_ABOUT THIS EXERCISE_. Below are records; reproduce exactly the lines from the one that has "The height and width of the screenshot is (256, 341)." through the one that has "Task: Click the Record button in Spectran", ends included, and nothing more.

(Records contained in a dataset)

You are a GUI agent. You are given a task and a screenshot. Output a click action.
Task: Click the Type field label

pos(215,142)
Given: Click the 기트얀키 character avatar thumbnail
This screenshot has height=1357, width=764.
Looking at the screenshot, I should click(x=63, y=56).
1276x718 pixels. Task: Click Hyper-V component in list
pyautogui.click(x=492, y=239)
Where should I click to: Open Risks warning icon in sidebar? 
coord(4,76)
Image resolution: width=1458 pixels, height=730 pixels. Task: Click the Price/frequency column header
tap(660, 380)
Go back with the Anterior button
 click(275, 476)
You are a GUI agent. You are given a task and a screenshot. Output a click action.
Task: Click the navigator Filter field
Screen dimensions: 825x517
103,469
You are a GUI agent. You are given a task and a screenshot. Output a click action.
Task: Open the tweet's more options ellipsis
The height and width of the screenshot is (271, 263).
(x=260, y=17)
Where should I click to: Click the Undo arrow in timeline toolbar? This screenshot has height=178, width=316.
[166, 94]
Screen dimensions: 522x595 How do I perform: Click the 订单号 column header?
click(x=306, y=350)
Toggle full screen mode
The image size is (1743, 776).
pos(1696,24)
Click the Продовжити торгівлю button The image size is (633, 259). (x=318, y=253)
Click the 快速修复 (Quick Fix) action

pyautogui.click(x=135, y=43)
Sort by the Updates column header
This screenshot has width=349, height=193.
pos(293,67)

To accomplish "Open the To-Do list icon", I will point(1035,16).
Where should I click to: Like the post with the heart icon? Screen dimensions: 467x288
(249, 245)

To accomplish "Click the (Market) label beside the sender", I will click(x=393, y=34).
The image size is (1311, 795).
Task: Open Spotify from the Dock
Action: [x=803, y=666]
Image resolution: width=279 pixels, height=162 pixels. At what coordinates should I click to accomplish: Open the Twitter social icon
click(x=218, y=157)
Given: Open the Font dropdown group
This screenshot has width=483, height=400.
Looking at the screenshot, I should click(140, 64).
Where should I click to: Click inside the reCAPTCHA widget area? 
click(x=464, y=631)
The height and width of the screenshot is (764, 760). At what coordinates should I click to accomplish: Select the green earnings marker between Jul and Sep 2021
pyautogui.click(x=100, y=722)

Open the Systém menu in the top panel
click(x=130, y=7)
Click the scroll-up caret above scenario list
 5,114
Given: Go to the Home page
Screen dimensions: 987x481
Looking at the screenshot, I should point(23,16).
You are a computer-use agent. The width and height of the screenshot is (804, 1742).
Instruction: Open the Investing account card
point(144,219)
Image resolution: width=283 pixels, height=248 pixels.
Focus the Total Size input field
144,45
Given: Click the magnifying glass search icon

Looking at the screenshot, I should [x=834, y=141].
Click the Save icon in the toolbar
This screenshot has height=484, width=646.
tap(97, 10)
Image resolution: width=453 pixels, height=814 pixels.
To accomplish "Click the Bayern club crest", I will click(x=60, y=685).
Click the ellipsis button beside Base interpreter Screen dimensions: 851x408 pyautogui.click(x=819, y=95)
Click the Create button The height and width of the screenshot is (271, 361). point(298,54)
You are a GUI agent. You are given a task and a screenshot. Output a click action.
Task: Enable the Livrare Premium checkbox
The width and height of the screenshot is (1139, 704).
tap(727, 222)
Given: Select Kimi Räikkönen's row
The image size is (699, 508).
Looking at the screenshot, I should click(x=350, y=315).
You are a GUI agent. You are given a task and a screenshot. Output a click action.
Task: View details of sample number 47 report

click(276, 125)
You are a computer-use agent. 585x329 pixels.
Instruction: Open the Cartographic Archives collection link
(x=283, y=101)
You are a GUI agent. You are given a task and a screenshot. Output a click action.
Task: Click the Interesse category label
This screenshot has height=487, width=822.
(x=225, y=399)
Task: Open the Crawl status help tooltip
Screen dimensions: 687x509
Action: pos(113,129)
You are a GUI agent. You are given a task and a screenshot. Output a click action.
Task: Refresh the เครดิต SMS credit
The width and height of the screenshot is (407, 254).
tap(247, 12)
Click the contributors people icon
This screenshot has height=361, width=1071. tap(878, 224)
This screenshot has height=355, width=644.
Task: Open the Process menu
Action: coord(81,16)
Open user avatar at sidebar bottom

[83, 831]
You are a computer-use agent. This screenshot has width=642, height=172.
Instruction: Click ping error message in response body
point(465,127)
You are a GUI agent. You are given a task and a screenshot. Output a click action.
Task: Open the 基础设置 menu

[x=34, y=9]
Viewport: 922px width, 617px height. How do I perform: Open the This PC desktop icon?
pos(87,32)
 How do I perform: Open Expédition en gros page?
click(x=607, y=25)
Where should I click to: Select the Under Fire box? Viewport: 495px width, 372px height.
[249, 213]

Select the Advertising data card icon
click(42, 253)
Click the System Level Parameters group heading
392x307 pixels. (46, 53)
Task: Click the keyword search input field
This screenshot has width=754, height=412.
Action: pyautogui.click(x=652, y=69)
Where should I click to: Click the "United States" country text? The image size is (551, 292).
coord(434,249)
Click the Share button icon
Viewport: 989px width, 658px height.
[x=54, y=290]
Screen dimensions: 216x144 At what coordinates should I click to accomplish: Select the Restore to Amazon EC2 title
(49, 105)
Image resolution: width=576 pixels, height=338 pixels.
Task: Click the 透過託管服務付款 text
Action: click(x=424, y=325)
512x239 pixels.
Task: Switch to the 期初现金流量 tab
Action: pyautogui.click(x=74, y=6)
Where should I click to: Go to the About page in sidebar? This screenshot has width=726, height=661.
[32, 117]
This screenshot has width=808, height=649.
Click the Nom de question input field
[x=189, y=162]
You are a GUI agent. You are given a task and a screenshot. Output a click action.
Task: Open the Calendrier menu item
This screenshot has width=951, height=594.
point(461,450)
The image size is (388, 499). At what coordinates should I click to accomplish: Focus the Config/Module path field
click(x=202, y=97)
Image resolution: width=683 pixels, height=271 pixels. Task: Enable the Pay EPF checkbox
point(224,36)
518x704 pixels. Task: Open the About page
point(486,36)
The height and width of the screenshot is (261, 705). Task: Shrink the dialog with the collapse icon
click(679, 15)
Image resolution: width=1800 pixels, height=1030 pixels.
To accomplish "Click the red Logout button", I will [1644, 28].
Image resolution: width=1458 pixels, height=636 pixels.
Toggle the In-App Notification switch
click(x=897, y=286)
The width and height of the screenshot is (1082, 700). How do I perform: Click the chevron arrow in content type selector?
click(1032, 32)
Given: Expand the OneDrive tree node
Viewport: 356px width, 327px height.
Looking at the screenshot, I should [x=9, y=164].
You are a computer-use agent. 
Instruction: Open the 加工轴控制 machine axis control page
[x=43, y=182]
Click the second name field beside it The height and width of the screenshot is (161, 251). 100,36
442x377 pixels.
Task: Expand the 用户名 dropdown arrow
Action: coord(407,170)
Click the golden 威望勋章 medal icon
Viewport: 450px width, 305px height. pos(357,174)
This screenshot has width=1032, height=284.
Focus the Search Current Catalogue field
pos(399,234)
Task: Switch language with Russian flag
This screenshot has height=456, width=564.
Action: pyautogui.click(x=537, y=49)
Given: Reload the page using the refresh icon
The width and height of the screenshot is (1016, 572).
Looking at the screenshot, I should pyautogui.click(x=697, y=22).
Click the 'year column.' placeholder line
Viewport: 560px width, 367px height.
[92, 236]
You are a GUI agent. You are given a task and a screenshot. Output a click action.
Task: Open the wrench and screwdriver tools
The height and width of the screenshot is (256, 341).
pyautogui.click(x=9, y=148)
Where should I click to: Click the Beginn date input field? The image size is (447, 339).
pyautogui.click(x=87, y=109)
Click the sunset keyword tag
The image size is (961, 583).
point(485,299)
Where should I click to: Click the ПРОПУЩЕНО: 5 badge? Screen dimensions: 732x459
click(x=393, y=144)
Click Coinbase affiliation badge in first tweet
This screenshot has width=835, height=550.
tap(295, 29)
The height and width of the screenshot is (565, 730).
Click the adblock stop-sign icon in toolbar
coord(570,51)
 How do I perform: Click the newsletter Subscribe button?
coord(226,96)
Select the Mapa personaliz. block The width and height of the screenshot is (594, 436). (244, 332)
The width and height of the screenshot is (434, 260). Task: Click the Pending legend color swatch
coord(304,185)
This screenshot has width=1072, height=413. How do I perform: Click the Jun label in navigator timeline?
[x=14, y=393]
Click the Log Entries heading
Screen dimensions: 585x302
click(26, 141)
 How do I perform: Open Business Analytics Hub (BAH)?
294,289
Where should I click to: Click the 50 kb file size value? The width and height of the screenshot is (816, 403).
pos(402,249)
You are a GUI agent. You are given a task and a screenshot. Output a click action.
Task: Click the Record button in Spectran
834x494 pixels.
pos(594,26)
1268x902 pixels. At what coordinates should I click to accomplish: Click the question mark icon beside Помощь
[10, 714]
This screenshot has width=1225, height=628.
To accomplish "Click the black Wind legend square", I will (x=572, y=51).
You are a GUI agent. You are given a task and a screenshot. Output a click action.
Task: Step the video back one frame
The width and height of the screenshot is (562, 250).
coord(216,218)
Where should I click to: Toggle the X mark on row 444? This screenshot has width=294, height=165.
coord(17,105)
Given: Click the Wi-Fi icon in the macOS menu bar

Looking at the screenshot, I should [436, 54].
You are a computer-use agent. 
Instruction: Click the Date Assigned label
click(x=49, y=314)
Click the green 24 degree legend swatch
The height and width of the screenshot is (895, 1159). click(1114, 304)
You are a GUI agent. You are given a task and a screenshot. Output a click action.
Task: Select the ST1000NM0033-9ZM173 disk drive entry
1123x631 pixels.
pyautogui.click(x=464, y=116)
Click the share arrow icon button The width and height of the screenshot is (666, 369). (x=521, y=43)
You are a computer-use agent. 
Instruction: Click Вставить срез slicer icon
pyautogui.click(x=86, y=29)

_SOLUTION TO THIS EXERCISE_.
The height and width of the screenshot is (256, 341).
pyautogui.click(x=9, y=148)
Where should I click to: Click the Beginn date input field? The image size is (447, 339).
pyautogui.click(x=87, y=109)
Click the sunset keyword tag
The image size is (961, 583).
point(485,299)
Where should I click to: Click the ПРОПУЩЕНО: 5 badge? Screen dimensions: 732x459
click(x=393, y=144)
Click Coinbase affiliation badge in first tweet
This screenshot has width=835, height=550.
tap(295, 29)
The height and width of the screenshot is (565, 730).
Click the adblock stop-sign icon in toolbar
coord(570,51)
 How do I perform: Click the newsletter Subscribe button?
coord(226,96)
Select the Mapa personaliz. block The width and height of the screenshot is (594, 436). (244, 332)
The width and height of the screenshot is (434, 260). Task: Click the Pending legend color swatch
coord(304,185)
This screenshot has width=1072, height=413. How do I perform: Click the Jun label in navigator timeline?
[x=14, y=393]
Click the Log Entries heading
Screen dimensions: 585x302
click(26, 141)
 How do I perform: Open Business Analytics Hub (BAH)?
294,289
Where should I click to: Click the 50 kb file size value? The width and height of the screenshot is (816, 403).
pos(402,249)
You are a GUI agent. You are given a task and a screenshot. Output a click action.
Task: Click the Record button in Spectran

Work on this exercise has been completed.